How does the process work? Do they give me a check that I present to the dealer?


----------



## Ken_McE (Jan 17, 2008)

Arkayne said:


> How does the process work? Do they give me a check that I present to the dealer?



They can do that. They'll want to know things about you and may want to contact the dealer themselves.


----------



## Radio (Jan 17, 2008)

You bring the signed purchase and sales agreement to the bank and they cut you a check made out to the dealer for the correct amount, this usually involves you placing them as the 1st lien holder on the title.


----------



## powernoodle (Jan 17, 2008)

Ark - be a wild man and consider buying something you can pay for with cash.


----------



## Arkayne (Jan 17, 2008)

Radio said:


> You bring the signed purchase and sales agreement to the bank and they cut you a check made out to the dealer for the correct amount, this usually involves you placing them as the 1st lien holder on the title.



So I should first strike a deal with the dealer and complete some paperwork before going to my credit union?

noods: gimme the cash-sh-sh-sh


----------



## geepondy (Jan 17, 2008)

I believe you can get pre-approved first with the bank/credit union, can't you?


----------



## gadget_lover (Jan 17, 2008)

Yes, you can be pre-approved.
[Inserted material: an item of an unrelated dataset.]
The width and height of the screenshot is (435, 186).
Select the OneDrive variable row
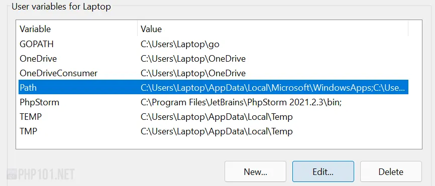coord(213,59)
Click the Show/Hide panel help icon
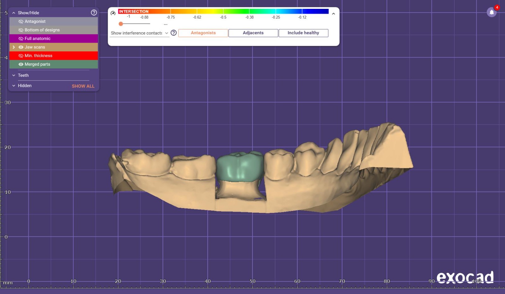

The bank will still want the papers in the end, and they will still be the official owners of the car if the car is the collateral. The advantage is that you will know how much car you can afford before you go shopping. You also don't have to hassle with the finance manager at the end of the buying process.


Daniel


----------



## Radio (Jan 17, 2008)

Just a couple of hints, Get pre-approved at a bank or Credit Union for a "New Car Loan" usually a lower rate. When negotiating at the dealer do NOT negotiate based on payment, If they ask if you are financng tell them NO, You are paying CASH, gives you more leverage, If they ask about a trade say NO, bring that up after you get the best price. Go to the dealer during the last three days of the month, much more incentive for them to sell and make quota, they also can get additional rebate incentives from the manufacturer at the very end of the month to move inventory. Do your homework, The dealer will know ALL the rebates and incentives available and if you don't they will still apply for them and keep them as commission. Don't bring anyone else with you, no wife or kids. Go at the end of the day so you are there when they close and be prepared to walk out, they won't let you  After you negotiate your best deal tell them you have to sleep on it, do not leave a deposit. If you have a trade show up with it the next morning and tell them you changed your mind and you do want to trade in the old car and you know exactly what you need to get for it, this may take a while because they will be upset, they REALLY hate this tactic but it works GREAT!! Make sure you know the book value of your trade and if you can have the check from the bank in hand made out for the price you negotiated MINUS what you want for the trade and then pull the walkout routine you will usually get what you want. If you need a lienholder and the P&S ahead of time this may not be an option. The most important thing is to know what you want and what the dealer paid and what the true value of your trade is worth. You should be able to get almost any car at or below dealer cost. I always have. It's a little work but it's fun and you can save thousands of dollars but you won't make any friends!


----------



## Arkayne (Jan 18, 2008)

Radio: That is awesome, thank you for that info! However, I don't plan on buying new. What is the tactic for a used car?


----------



## paulr (Jan 18, 2008)

Arkayne said:


> Radio: That is awesome, thank you for that info! However, I don't plan on buying new. What is the tactic for a used car?



I don't think it's worth buying a used car that you have to finance, especially in a good-weather area like where you are. Why inherit someone else's problems AND owe money on it? Buy an older car in decent shape that you can pay cash for. If you're going to finance, then buy a new car. Dealer financing (at least when I bought my car) can be better than the best bank financing because the car companies are often desperate to move cars.


----------